# I'm so confused by his actions!



## KNIFE IN THE HEART (Oct 20, 2011)

My story - about two years ago my husband read my private journals. I said a bunch of mean things about him which I didn't mean, it was just venting. His feelings started changing towards me then a year ago he told me he doesn't love me. We stayed together for months, then I moved out in May. Before that, we were incredibly close. Everyone noticed and commented on what a strong connection we had.

We are currently working on our separation agreement and he wants to get divorced next May. We work together and own a business together. He wants to continue doing this and I agree with him, for the benefit of our children. I told him that if he meets someone and the only thing holding back the relationship is if she is uncomfortable about us working together, then we can re-visit the issue.

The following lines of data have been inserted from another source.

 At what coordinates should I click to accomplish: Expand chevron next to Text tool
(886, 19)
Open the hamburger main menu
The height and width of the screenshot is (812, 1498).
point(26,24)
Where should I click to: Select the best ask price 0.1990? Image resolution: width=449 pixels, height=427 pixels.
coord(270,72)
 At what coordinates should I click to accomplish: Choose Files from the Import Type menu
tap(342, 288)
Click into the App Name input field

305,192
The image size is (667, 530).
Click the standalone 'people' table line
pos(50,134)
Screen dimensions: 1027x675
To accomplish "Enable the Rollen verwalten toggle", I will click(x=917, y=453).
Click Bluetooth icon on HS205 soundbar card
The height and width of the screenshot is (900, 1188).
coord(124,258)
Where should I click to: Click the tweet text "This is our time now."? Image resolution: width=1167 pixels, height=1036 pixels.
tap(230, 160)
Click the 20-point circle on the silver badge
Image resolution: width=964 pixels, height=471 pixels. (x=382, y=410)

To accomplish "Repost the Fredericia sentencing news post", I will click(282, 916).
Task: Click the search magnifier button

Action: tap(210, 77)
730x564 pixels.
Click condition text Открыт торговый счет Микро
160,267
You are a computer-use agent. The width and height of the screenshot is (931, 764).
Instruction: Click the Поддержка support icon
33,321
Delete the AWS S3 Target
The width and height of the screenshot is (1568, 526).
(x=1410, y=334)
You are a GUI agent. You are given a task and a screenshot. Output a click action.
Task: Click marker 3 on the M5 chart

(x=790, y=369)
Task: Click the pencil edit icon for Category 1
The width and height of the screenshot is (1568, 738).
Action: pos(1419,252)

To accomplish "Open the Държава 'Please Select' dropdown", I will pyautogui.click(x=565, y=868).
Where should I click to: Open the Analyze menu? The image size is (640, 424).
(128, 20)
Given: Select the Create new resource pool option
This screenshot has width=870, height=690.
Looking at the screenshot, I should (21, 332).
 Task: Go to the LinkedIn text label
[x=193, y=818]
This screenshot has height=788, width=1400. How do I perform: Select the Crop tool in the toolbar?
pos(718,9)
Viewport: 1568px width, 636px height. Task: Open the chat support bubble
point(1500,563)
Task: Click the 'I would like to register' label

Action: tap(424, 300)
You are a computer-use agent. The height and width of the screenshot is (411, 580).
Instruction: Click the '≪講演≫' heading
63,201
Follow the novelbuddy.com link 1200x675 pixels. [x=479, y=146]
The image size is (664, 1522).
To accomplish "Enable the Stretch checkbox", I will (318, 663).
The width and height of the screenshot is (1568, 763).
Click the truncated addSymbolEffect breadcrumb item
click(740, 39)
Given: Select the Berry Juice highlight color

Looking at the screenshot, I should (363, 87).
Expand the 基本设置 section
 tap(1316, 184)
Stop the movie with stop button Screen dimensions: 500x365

He said he will never give up the business. If the new woman can't handle our relationship then he will dump her.

He is "dating" (just for one thing). He's been very honest with me about this. 

When he talks about our relationship he gets very upset. He says that he looks at our old pictures and only remembers bad stuff. He keeps referring to 3.5 years in the future when our youngest graduates. That was one of my themes in my journal, that when our youngest graduates, I could be free to do what I want. I almost feel like he is just waiting to see what I'll do in 3.5 years. 

I have told him that I love him, that I will always love him. I am not interested in having another relationship with a man. I said I would wait for him for the rest of my life. I am quite comfortable with that and I am learning and growing and experiencing things I never thought I would.

He calls me every day. He starts off talking about work but ends up just chatting. I am so confused by his behaviour. Am I seeing something that isn't there? I wonder why he calls me? If he doesn't love me, why is he so upset when he talks about our past?

I am working hard on not focussing on him, this website sure helps, but I would like some input, please and thank you!


----------



## aug (Aug 21, 2011)

My guess...

3.5 years into the future -- that's what he's preparing himself for.

Because he was comfortable with you once, he chatting with you as a long-term friend. I guess more than friends since you two have kid(s) together.


----------